* [PROBLEM STATEMENT]
Will you edit the lines below, swapping every "Open" for "Select" and leaving the rest unchanged? Omit the pictures from your version.

#####

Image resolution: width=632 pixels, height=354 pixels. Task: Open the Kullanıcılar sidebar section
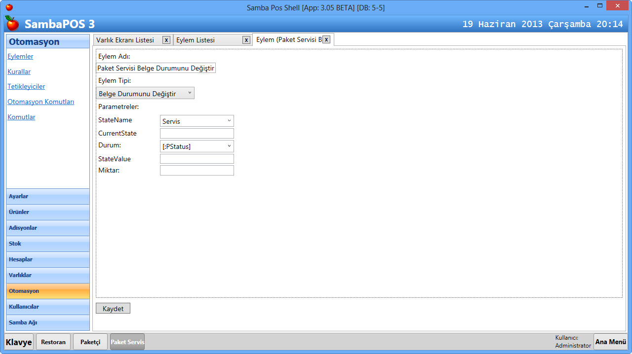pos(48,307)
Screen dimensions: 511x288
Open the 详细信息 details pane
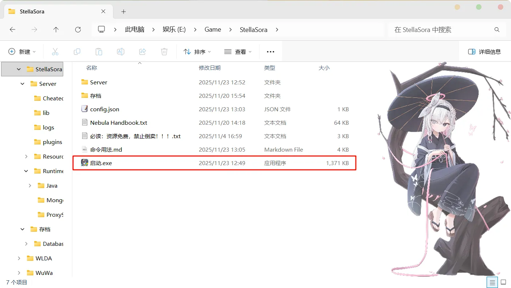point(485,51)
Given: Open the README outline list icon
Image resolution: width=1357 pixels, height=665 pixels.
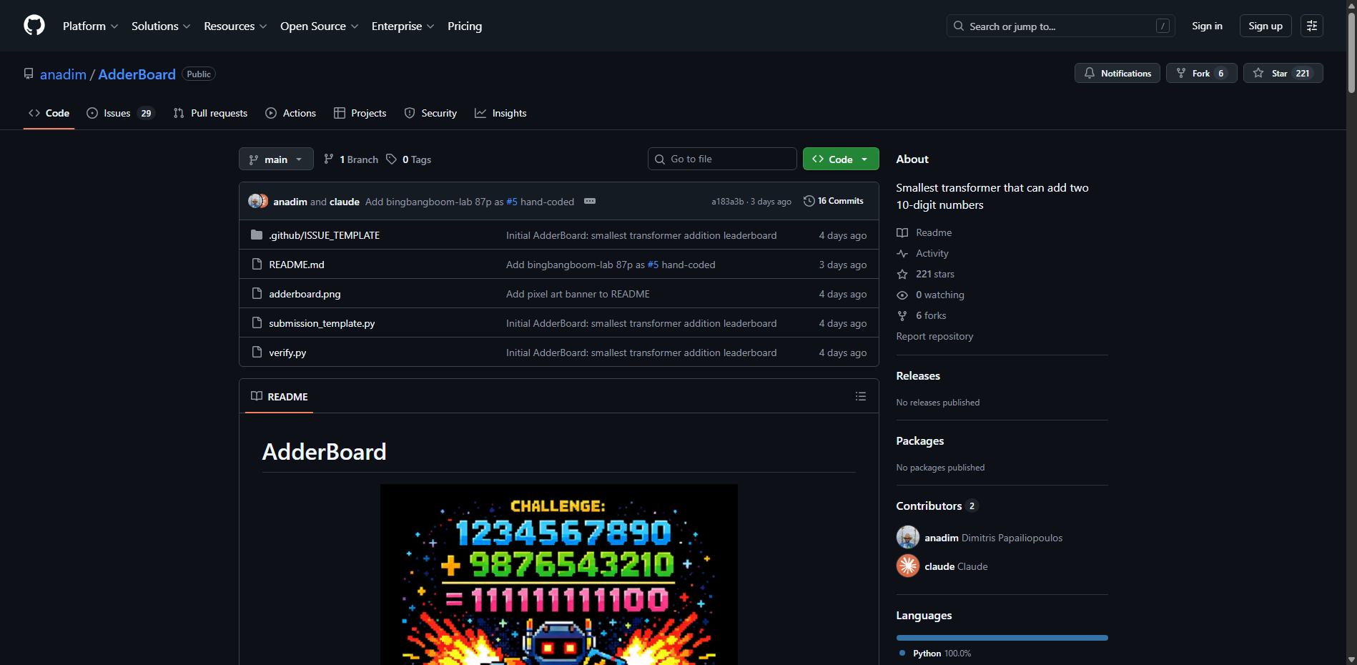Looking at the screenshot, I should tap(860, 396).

#####

* [IN RESPONSE]
Image resolution: width=632 pixels, height=354 pixels. Task: Select the Kullanıcılar sidebar section
pos(48,307)
Screen dimensions: 511x288
Select the 详细信息 details pane
point(485,51)
Given: Select the README outline list icon
Image resolution: width=1357 pixels, height=665 pixels.
Looking at the screenshot, I should tap(860, 396).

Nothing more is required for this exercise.